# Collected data

•••••

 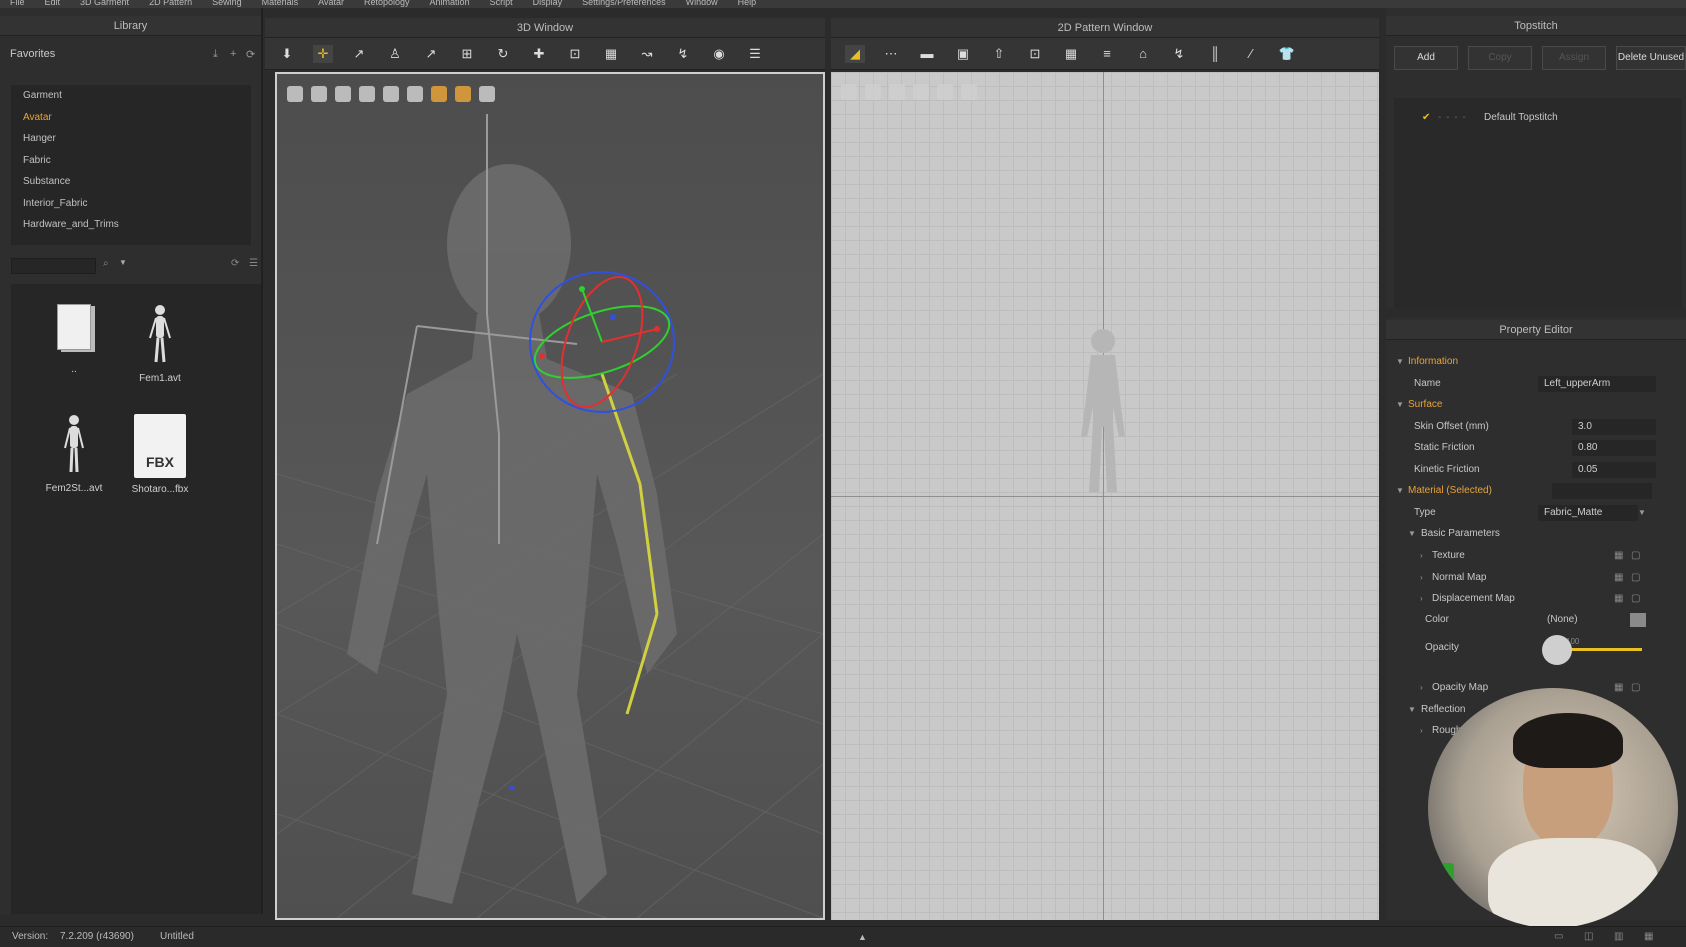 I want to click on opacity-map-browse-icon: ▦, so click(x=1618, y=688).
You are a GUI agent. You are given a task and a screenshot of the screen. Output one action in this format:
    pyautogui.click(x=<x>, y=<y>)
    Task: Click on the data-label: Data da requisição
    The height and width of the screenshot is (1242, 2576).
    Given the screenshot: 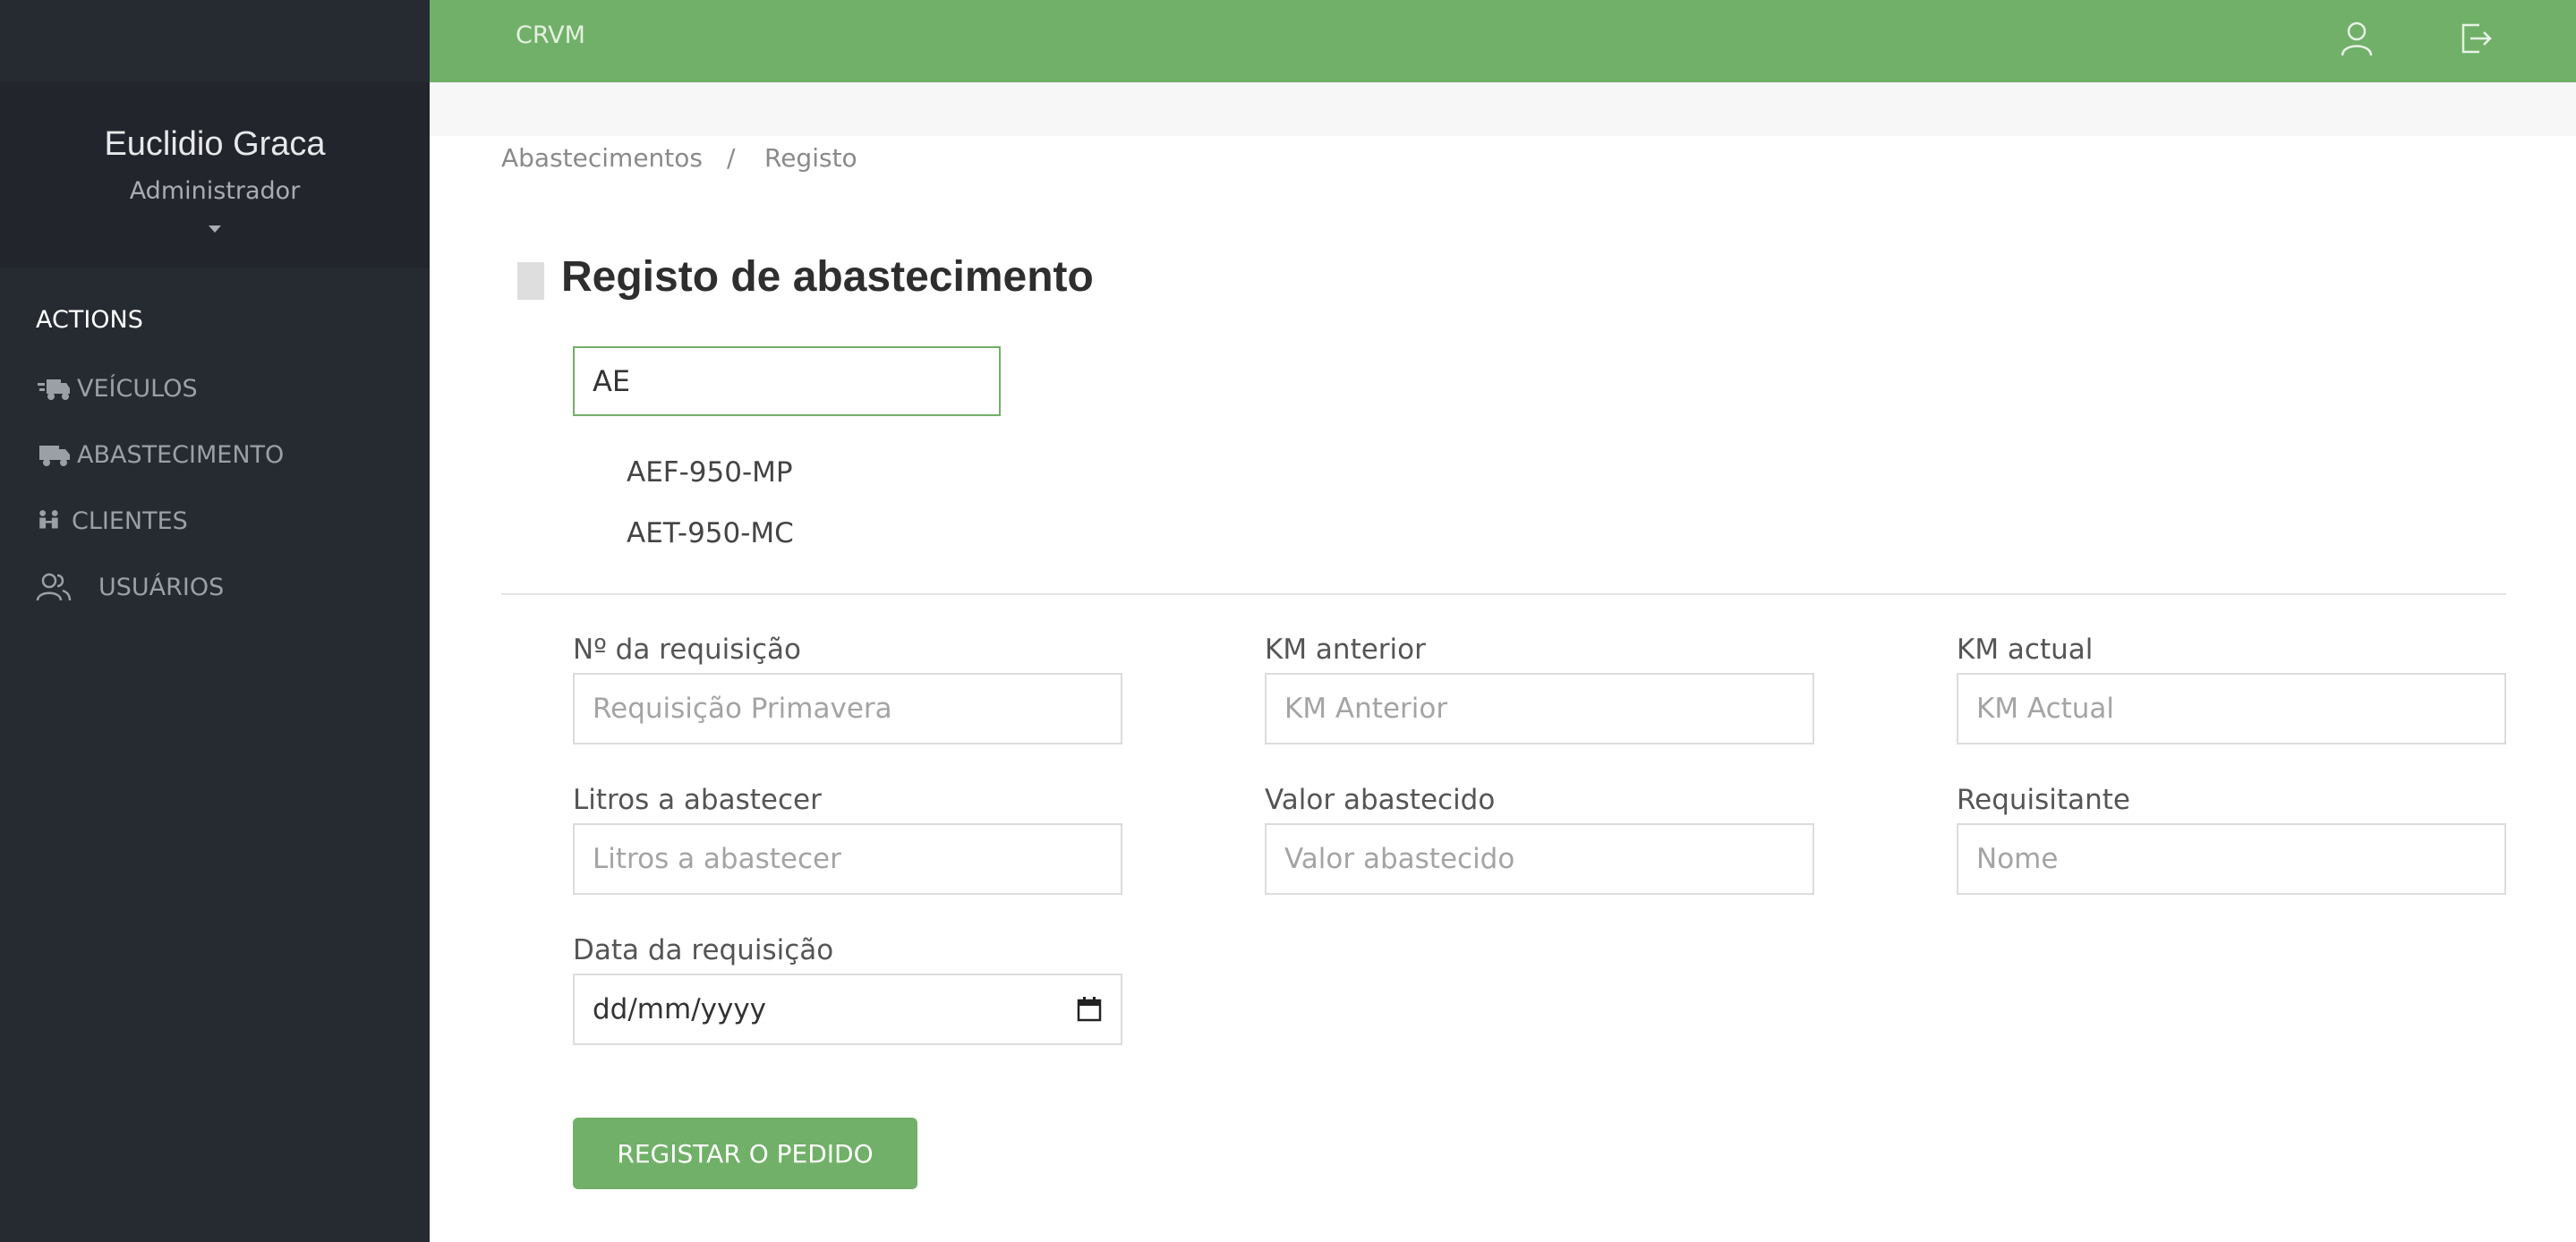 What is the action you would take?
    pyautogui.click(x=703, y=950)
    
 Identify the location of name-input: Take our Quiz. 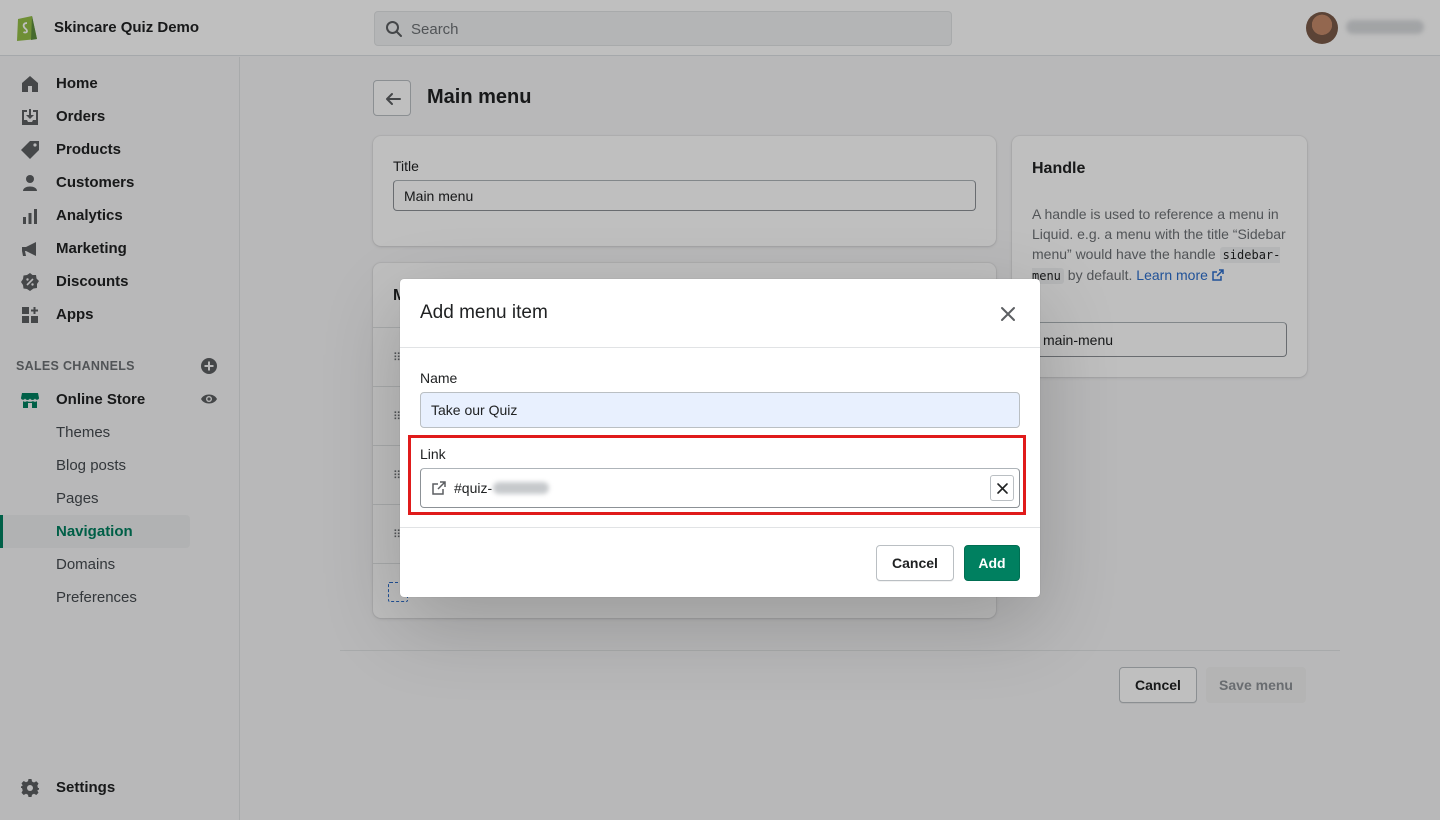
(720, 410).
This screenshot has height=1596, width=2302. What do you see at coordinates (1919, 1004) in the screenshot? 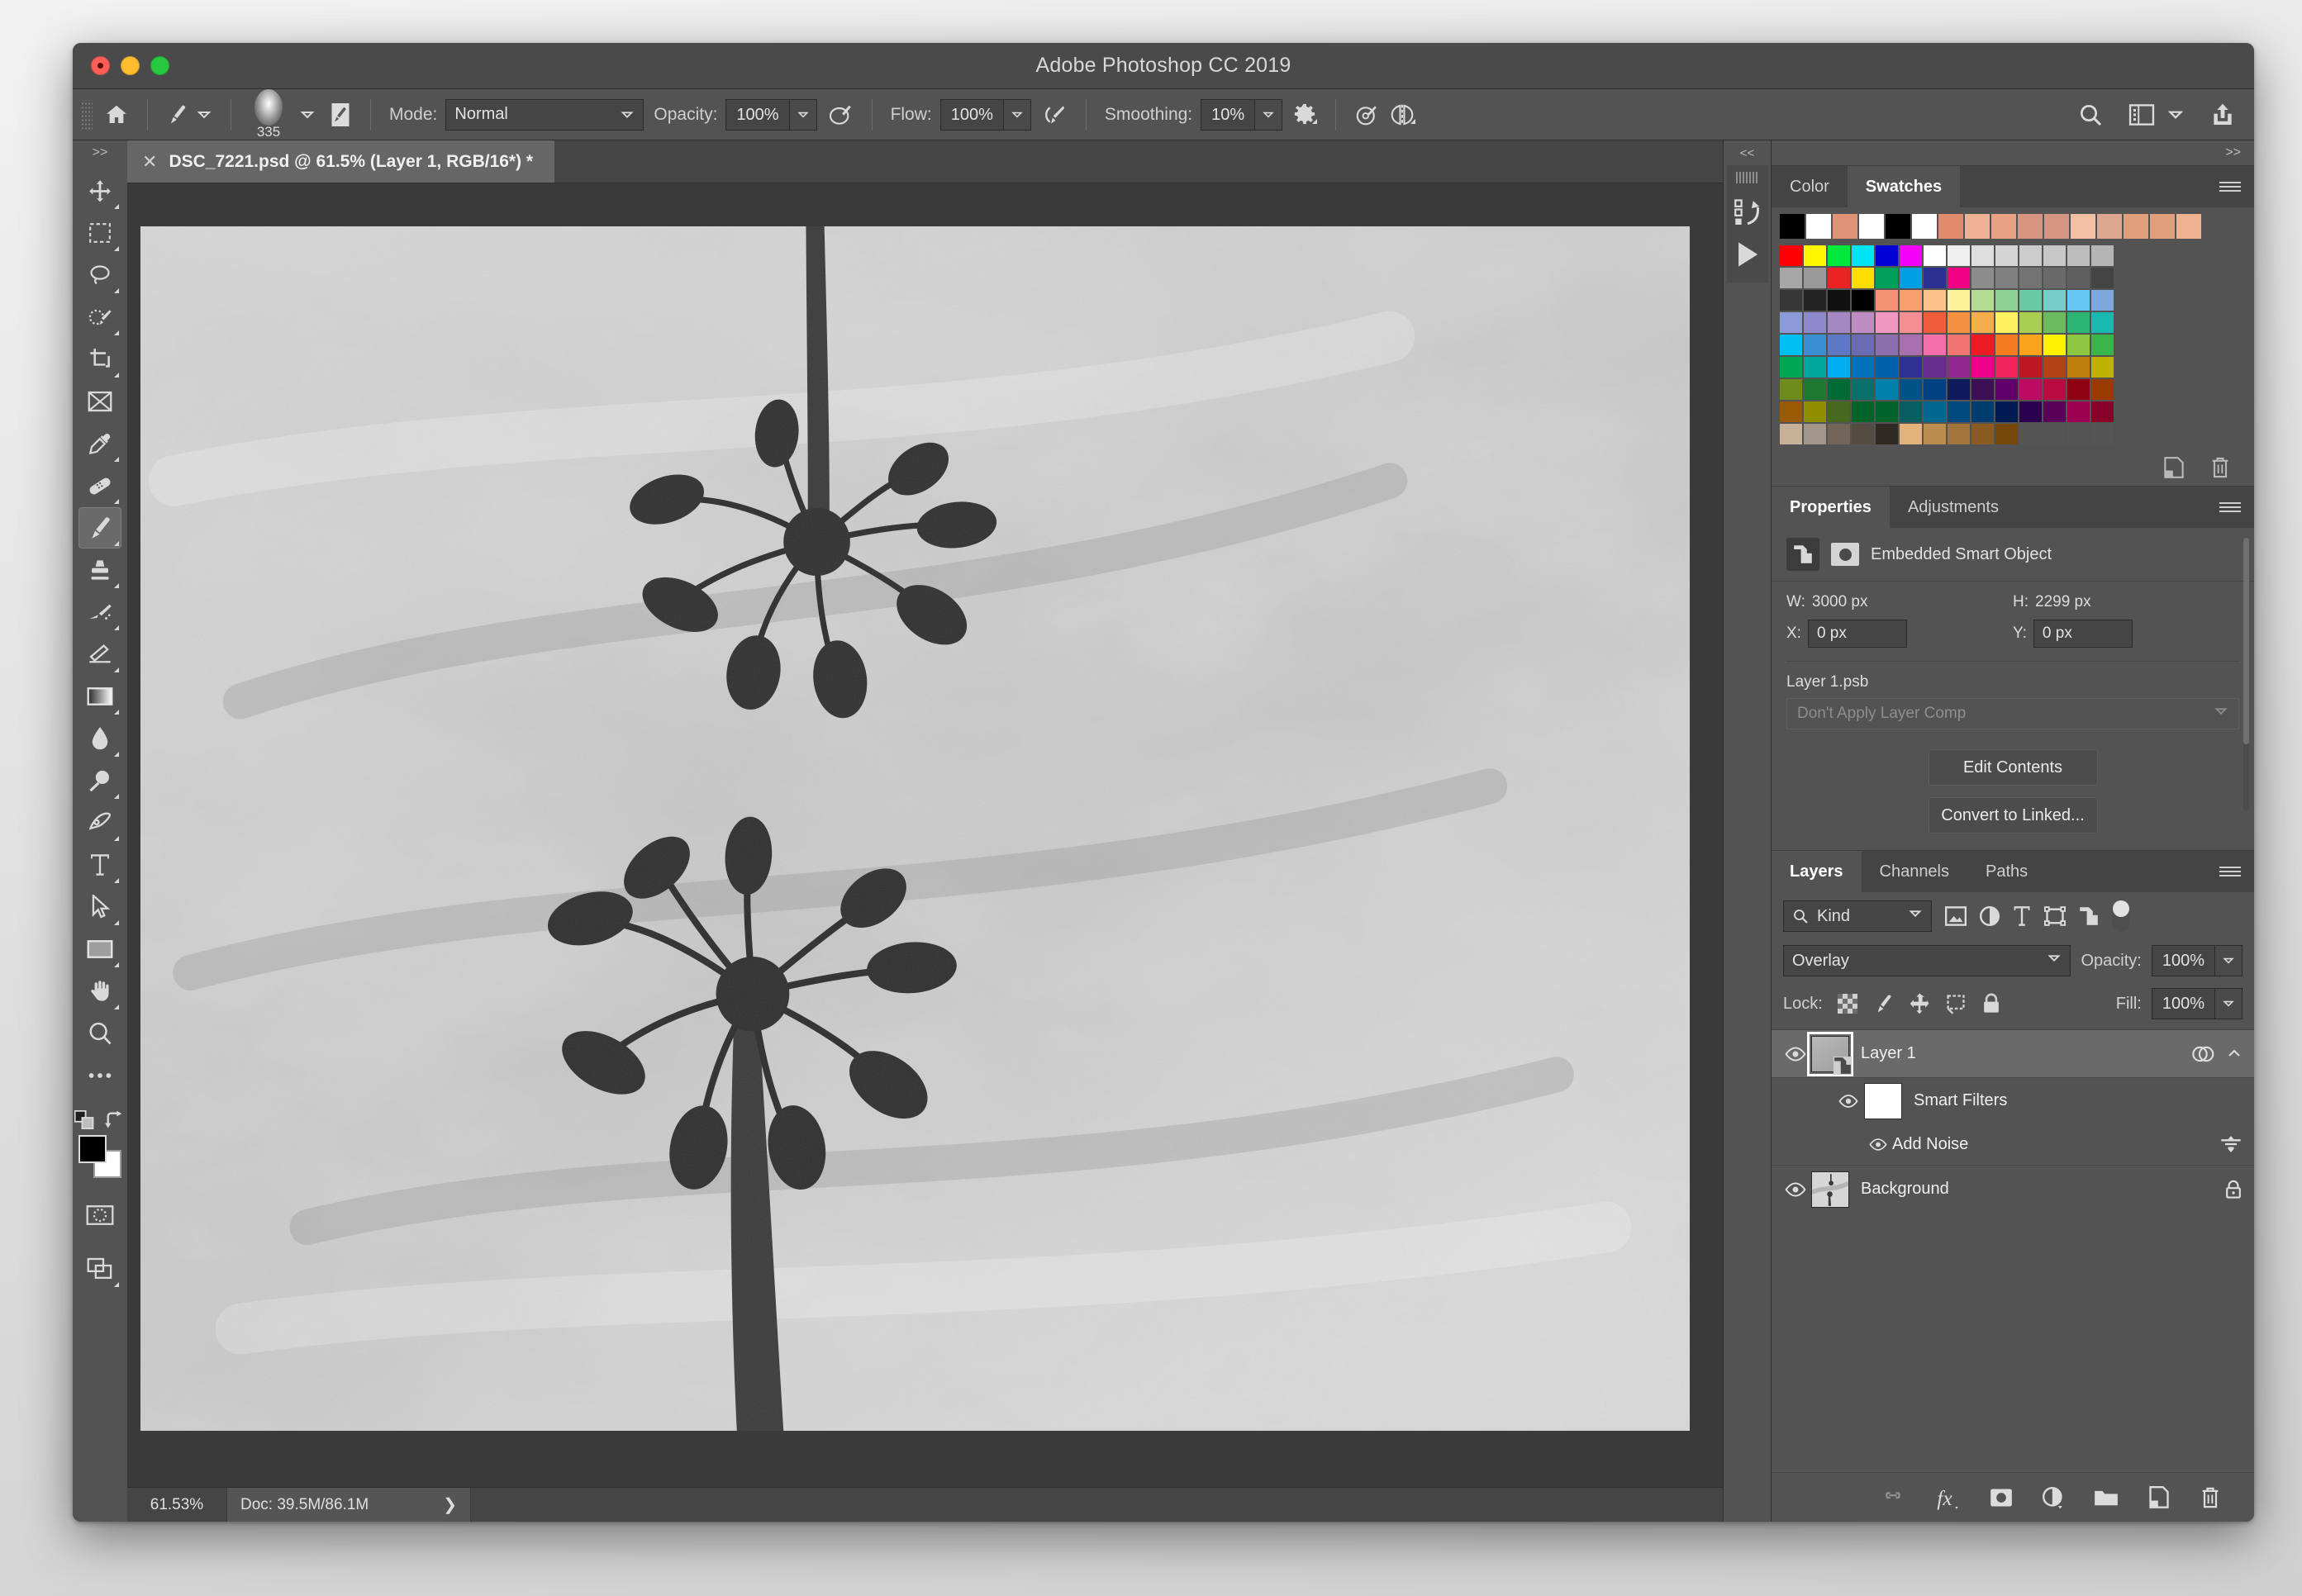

•••••

# The task
Could you reproduce everything from the line containing "Identify the location" down to the end of the data, scaling each coordinate given in an answer by 2 and rounding to whole numbers (halves up), keeping all other text unchanged and leaving out the pictures?

# Result of the exercise
 Identify the location of name-input: Take our Quiz. 
(1440, 820).
This screenshot has height=1596, width=2302. What do you see at coordinates (1919, 1004) in the screenshot? 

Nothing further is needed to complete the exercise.